ECLI:NL:HR:2009:BG4412
Hoge Raad
- Cassatie
- F.H. Koster
- J.P. Balkema
- W.M.E. Thomassen
- Rechtspraak.nl
Cassatie tegen onvolledig dossier en nietigverklaring in strafzaak
In deze zaak gaat het om een beroep in cassatie tegen een arrest van het Gerechtshof te Arnhem, gewezen op 22 november 1996. De verdachte, geboren in 1964, heeft cassatie ingesteld via zijn advocaat, mr. B.J. Schadd. De Hoge Raad ontving enkel een verkort arrest van het Hof, een verkort proces-verbaal van de zitting van 8 november 1996, en de akte van cassatie. De Advocaat-Generaal Knigge concludeerde tot vernietiging van de bestreden uitspraak, behoudens het vonnis van de Arrondissementsrechtbank te Arnhem, en tot nietigverklaring van de inleidende dagvaarding.
De Hoge Raad oordeelt dat de overige stukken, waaronder bewijsmiddelen, in het ongerede zijn geraakt en niet meer beschikbaar zijn. Hierdoor kan de bestreden uitspraak niet worden getoetst. De Hoge Raad besluit om de zaak zelf af te doen om doelmatigheidsredenen en verklaart de inleidende dagvaarding nietig. Dit betekent dat de rechter niet in staat zou zijn om te beraadslagen en te beslissen op basis van de tenlastelegging, mocht de zaak worden terugverwezen.

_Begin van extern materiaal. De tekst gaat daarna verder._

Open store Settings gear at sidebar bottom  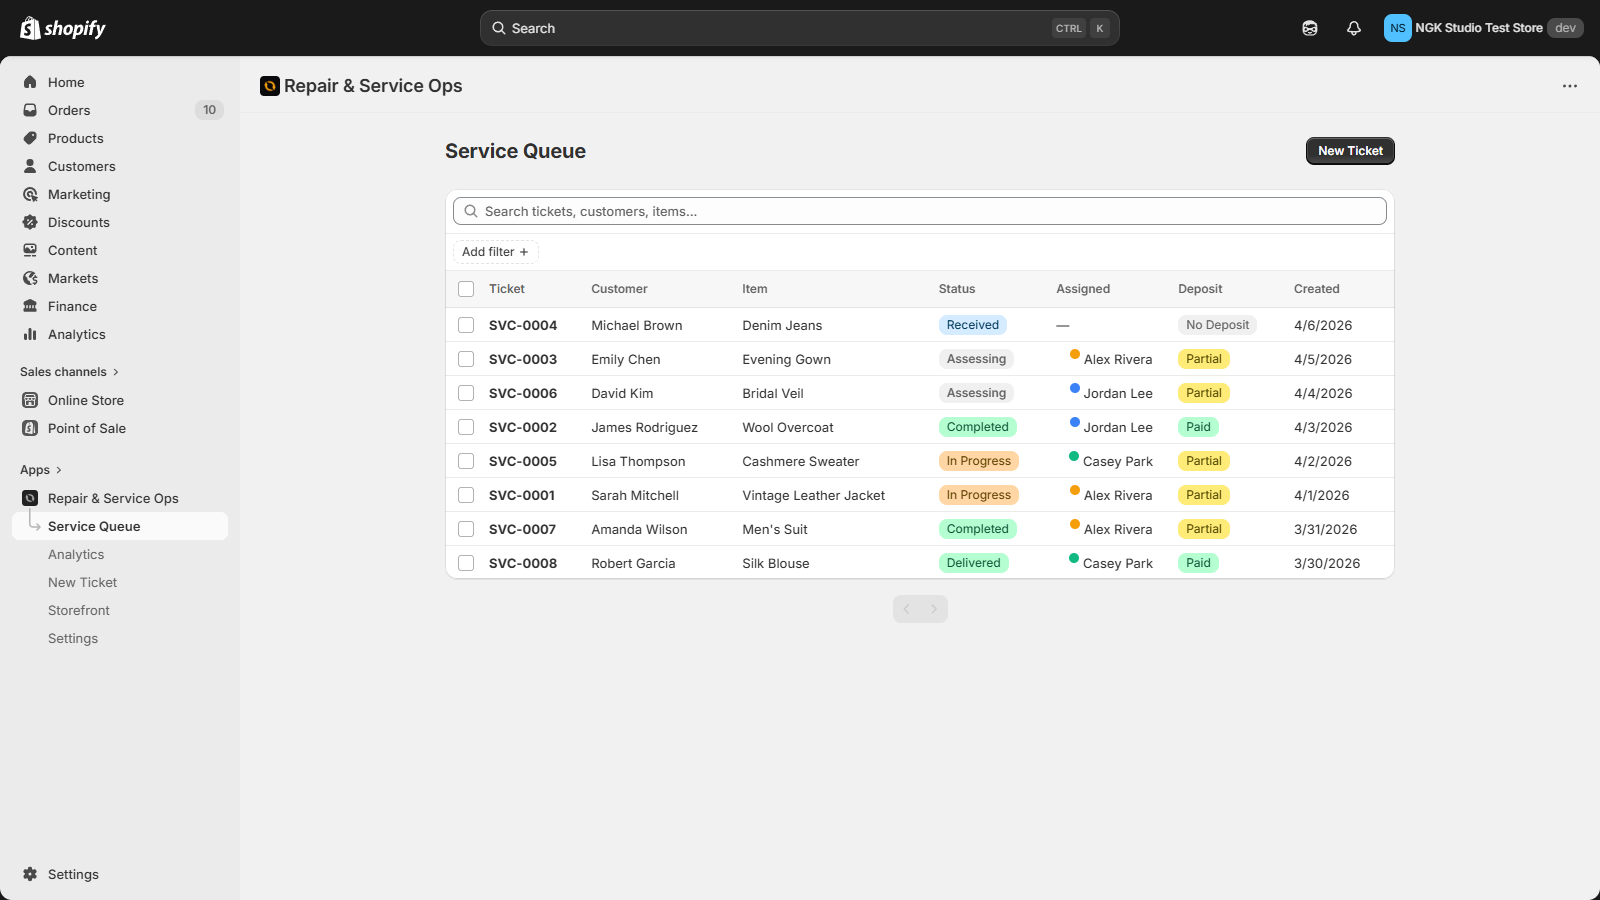[x=30, y=874]
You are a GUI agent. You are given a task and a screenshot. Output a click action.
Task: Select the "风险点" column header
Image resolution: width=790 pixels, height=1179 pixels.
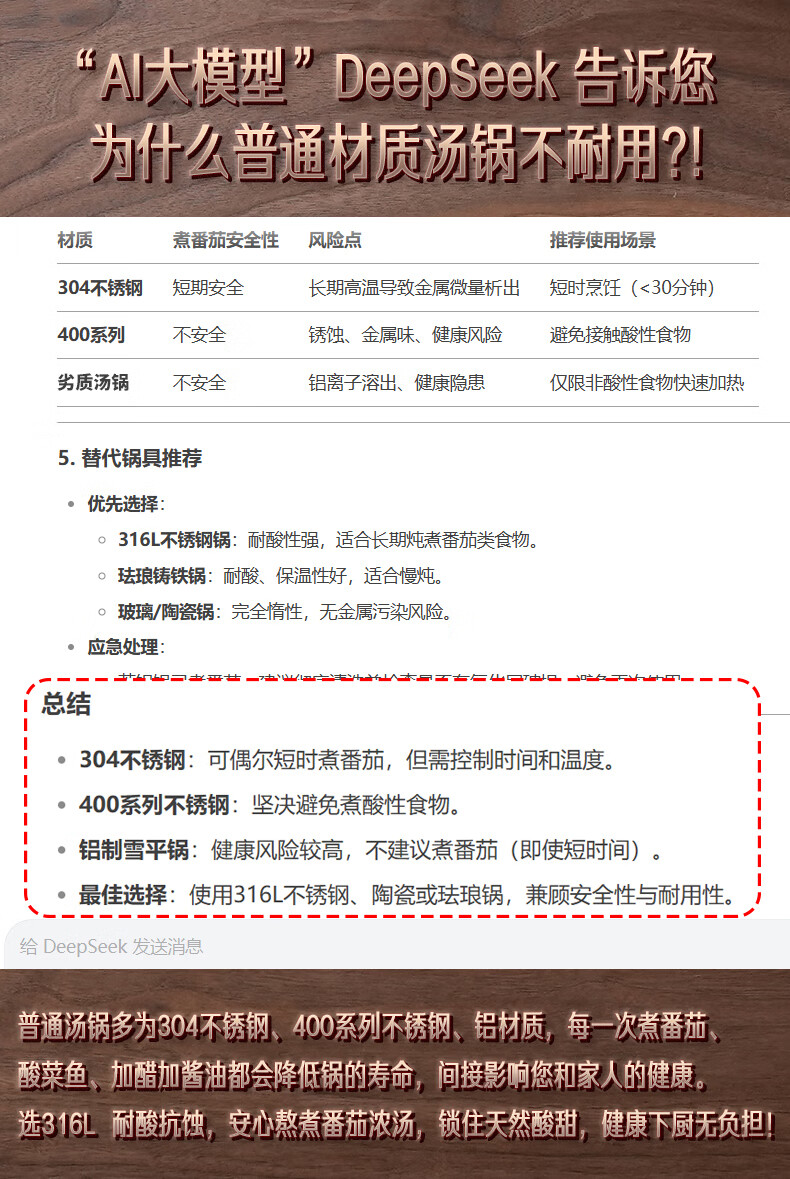pyautogui.click(x=335, y=241)

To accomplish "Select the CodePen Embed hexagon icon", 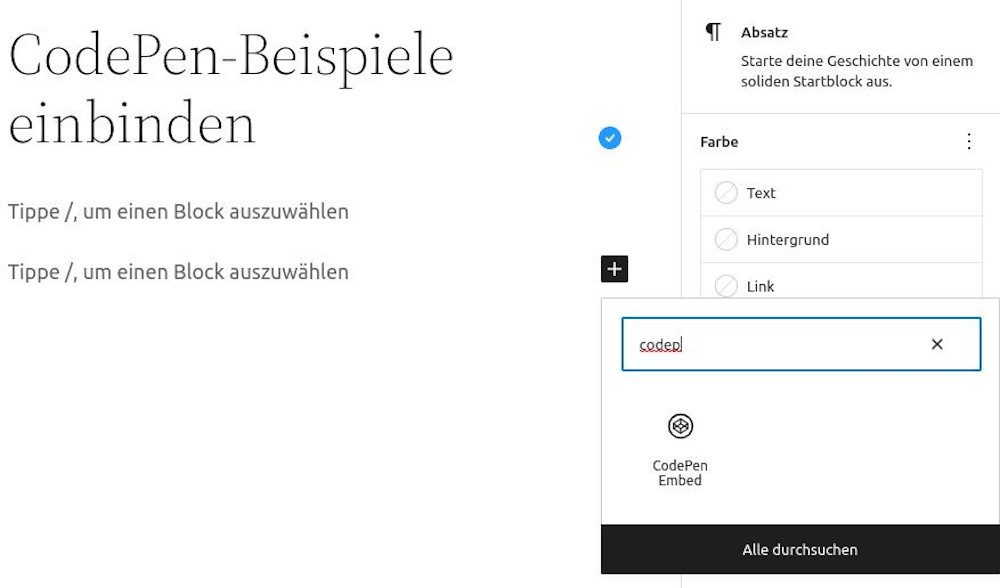I will pos(680,426).
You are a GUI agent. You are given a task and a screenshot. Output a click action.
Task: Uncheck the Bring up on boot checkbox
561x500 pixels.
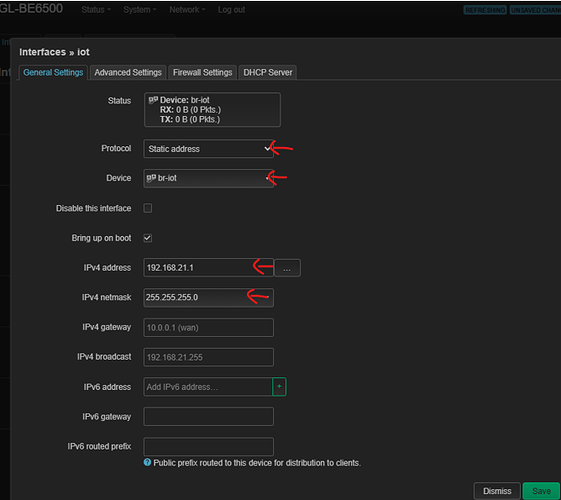point(148,238)
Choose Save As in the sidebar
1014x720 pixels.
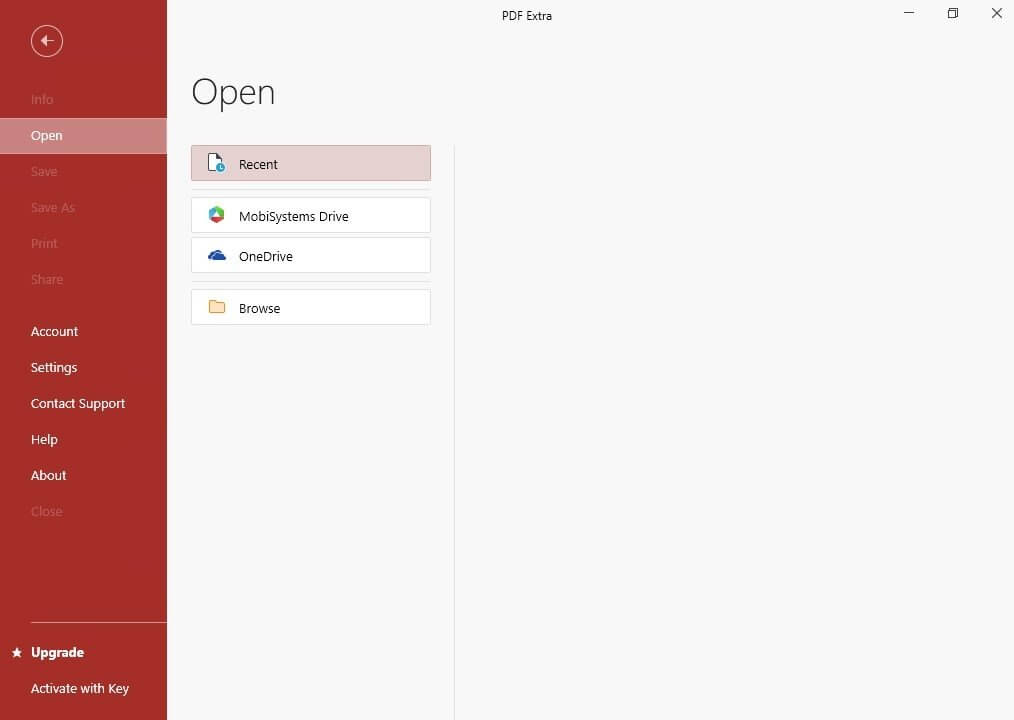click(x=53, y=208)
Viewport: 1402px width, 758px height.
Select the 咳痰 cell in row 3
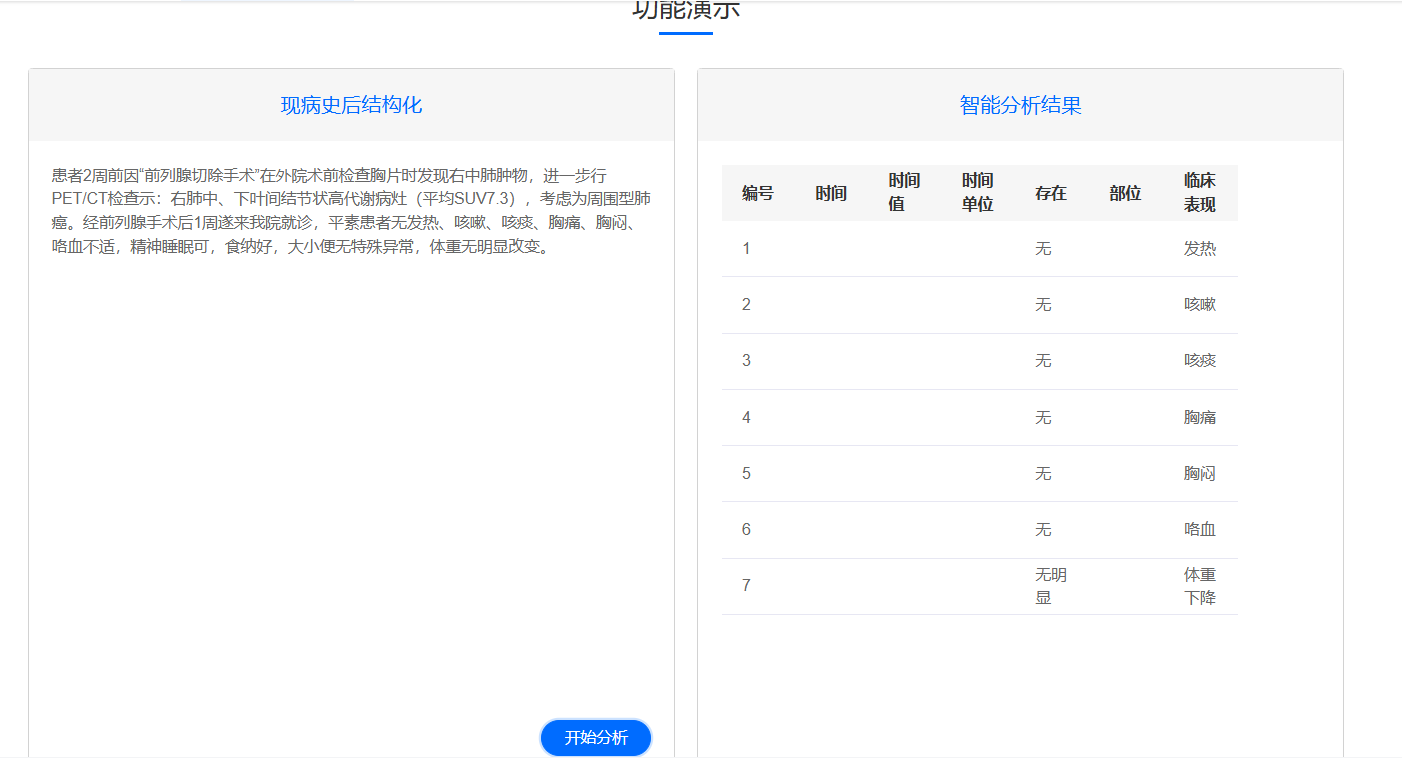point(1199,361)
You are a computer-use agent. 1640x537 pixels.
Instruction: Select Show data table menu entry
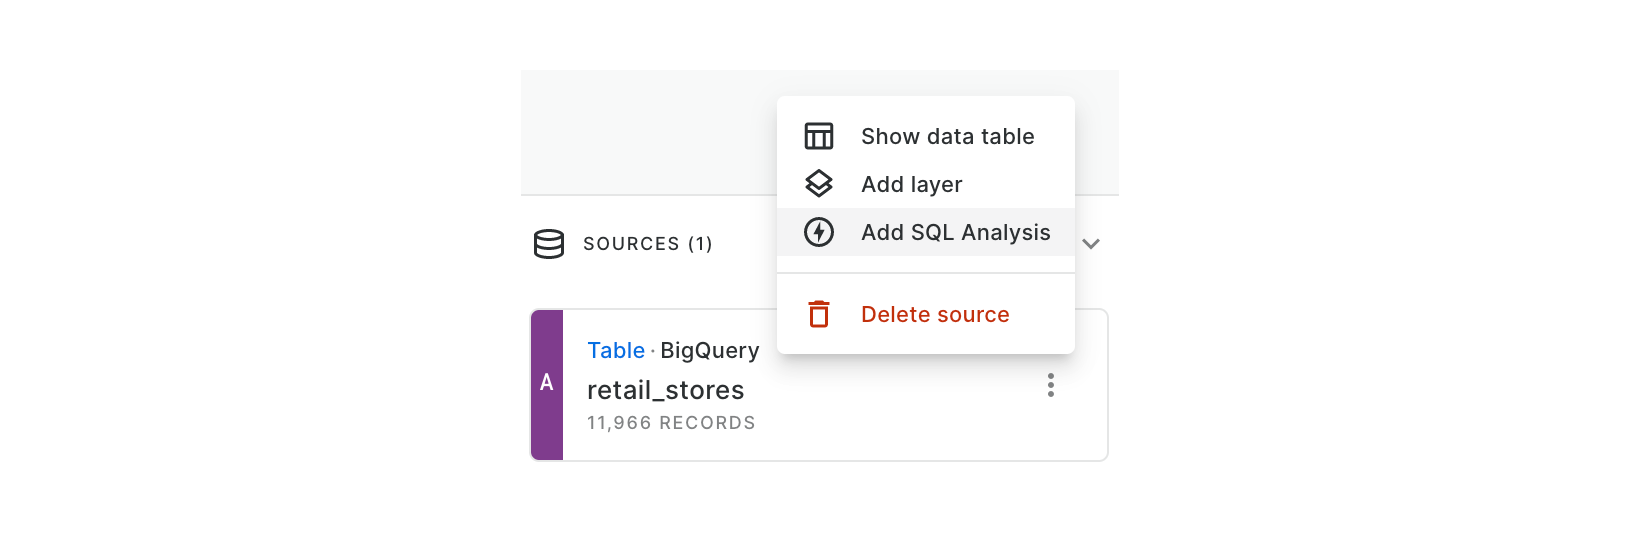[926, 136]
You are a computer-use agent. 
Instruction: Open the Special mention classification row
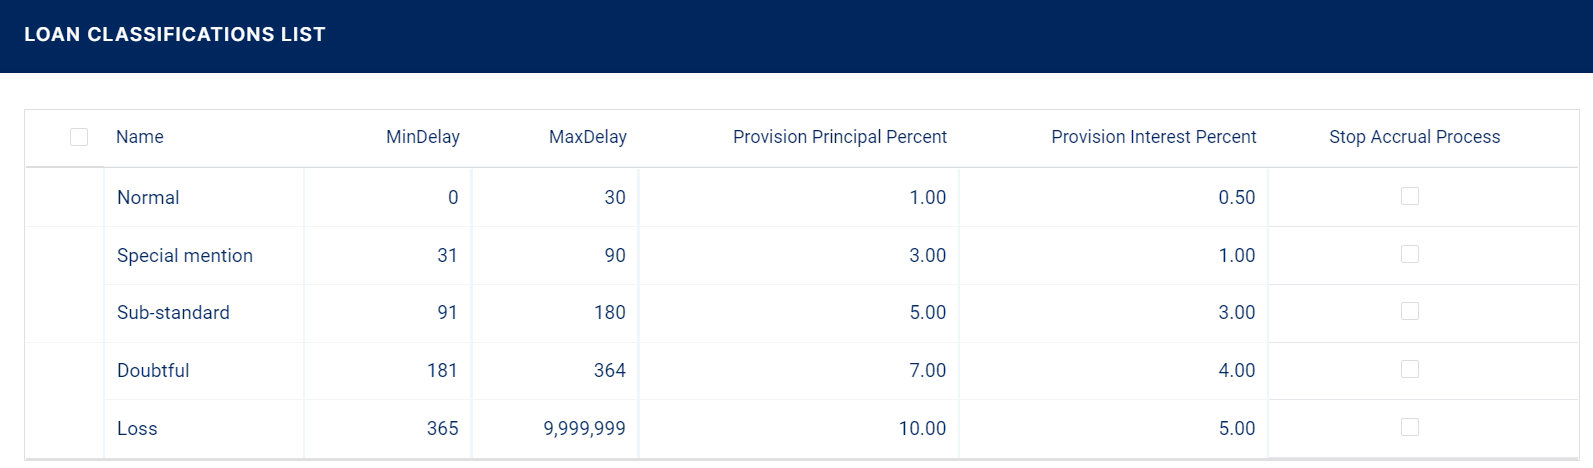pyautogui.click(x=185, y=256)
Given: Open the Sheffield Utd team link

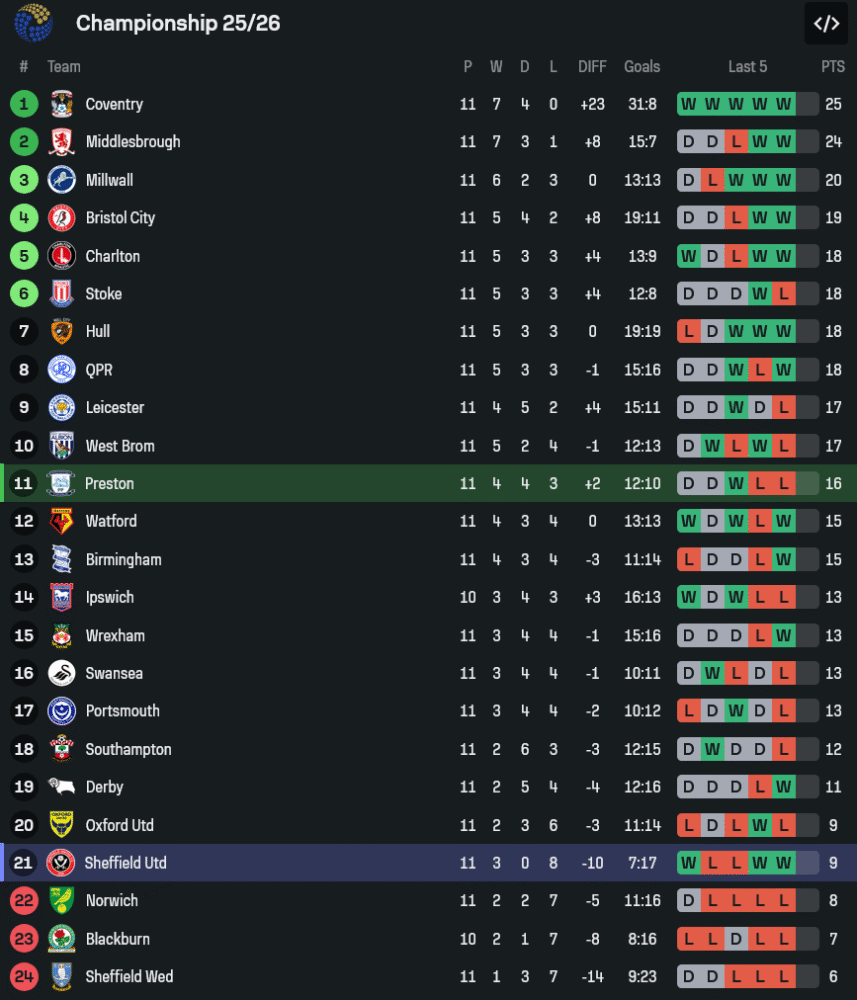Looking at the screenshot, I should [125, 863].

De Hoge Raad vernietigt de bestreden uitspraak, behoudens voor zover het vonnis van de Rechtbank is vernietigd, en verklaart de inleidende dagvaarding nietig. Dit arrest is gewezen door de vice-president F.H. Koster als voorzitter, en de raadsheren J.P. Balkema en W.M.E. Thomassen, in bijzijn van de waarnemend griffier H.J.J. Verhoeven, en is uitgesproken op 22 december 2009.